Friday, October 17, 2008
Writing about Squonk Opera is like writing about a Roman candle, one that happens to come with a rhythm section. The troupe, now some 16 years old, is sui generis: Pittsburgh's only hybridizer of art rock and performance, and expert at blending surrealism, high camp and careful craft for the masses. Squonk's new free outdoor show, which I caught last night, nicely summarizes how its penchant for spectacle hobbles its shows' narrative momentum -- and how it doesn't matter that it does.
Here, the Squonkers -- who've feted Night of the Living Dead, Westernized the Minotaur (Rodeo Smackdown) and lovingly spoofed their hometown (Pittsburgh: The Opera) -- attempt to contact extraterrestrial life on our behalf. They've taken over one end of Schenley Plaza with a stage and a big satellite dish; the production also includes a crashed flying saucer; an anthropomorphized supercomputer (puckishly named "PAL 9000"); a giant silver hand; a set of false limbs; and lots of funny hats. The 70-minute show's like a big furry B-movie, with lots of trippy video (the satellite dish is the screen) and a dozen or more musical numbers, most of them pleasingly thunderous compositions for drums (Kevin Kornicki), bass (Ryan McMasters), electric guitar (David Wallace), keys (Jackie Dempsey), wind instruments (Steve O'Hearn, with a Dempsey Squonk co-founder) and vocals (Autumn Ayers).
The songs, many of them instrumentals, spin as tightly and kick as hard as Squonk ever has; of course, a few of them also stop the sketch-like story dead in its tracks, not to mention a couple of prop-based sequences that fall flat or go on too long.

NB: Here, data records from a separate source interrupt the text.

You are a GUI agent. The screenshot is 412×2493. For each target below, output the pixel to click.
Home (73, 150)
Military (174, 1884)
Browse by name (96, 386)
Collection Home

In the end, though, this show (which concludes with 8 p.m. performances tonight and Sat., Oct. 18, weather permitting) satisfies. Even if the structure feels raggedy at times, there's a conceptual flow, with lots of hilariously straight-faced pigeon-technical jargon ("calibrate the Fibonacci sequence") giving way to a big on-stage and –screen party, and then to a manual override of out-of-control technology. Best of all, Squonk has retained its knack for comedy. The group manages to snap from a lovely ballad to madcap humor, and to smartly leaven the show's frankly stated anti-commercialization theme with well-timed quips. Astro-rama mightn't succeed at bringing all of mankind together, as the story puts it; but most of the few hundred people lounging on the damp Schenley Plaza lawn seemed united in the belief that Squonk had done it again.